An estate tax is a percentage payable on the value of the decedent's overall estate, and it's normally payable by the estate. An inheritance tax is levied only against a specific gift or bequest, and it's payable by the person who receives the asset, not the estate. Some decedents leave instructions that their estates should pay any inheritance taxes due, however, to take the burden off the beneficiary.

The good news is that there's no inheritance tax at the federal level, and only a few states impose an inheritance tax. The laws of the state where the account owner died would dictate whether you would be required to pay an inheritance tax on the account.

Inheritance tax rates typically depend on how closely you were related to the decedent. Spouses typically inherit tax-free. Immediate kin pay a reduced percentage, so you would owe less if the account's co-owner was your parent. Unrelated beneficiaries pay the highest rates. 
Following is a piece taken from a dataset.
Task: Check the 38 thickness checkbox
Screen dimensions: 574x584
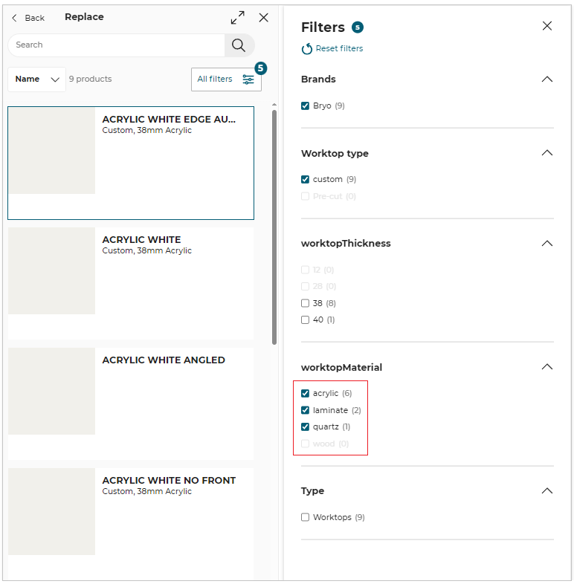Action: pyautogui.click(x=305, y=303)
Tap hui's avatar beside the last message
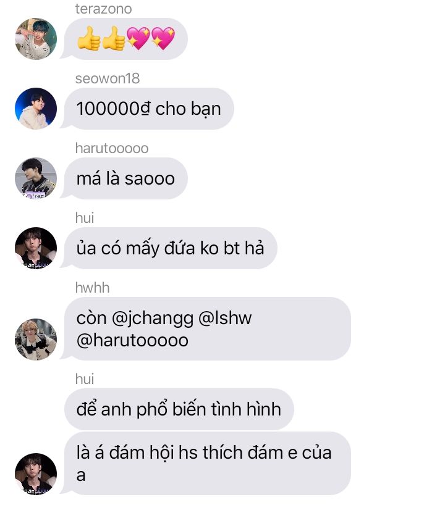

Do You Have to Pay Any of the Joint Owner's Final Bills?

The answer to this question is a resounding no. The decedent's probate estate is responsible for paying off his final bills and debts. An account with rights of survivorship bypasses the probate estate and moves directly to the surviving account holder, so the money never becomes available to the estate to pay the decedent's final bills and expenses. 

The only exception to this rule is if the account co-owner also happened to co-sign on one or more of the debts in question. Consumer law trumps estate law in this case.

You would be responsible for paying off those particular debts because you agreed to do so when you and the decedent took them on. The same would be the case if your co-owner lived but simply stopped paying on those accounts. Liability for the debts would automatically shift to you.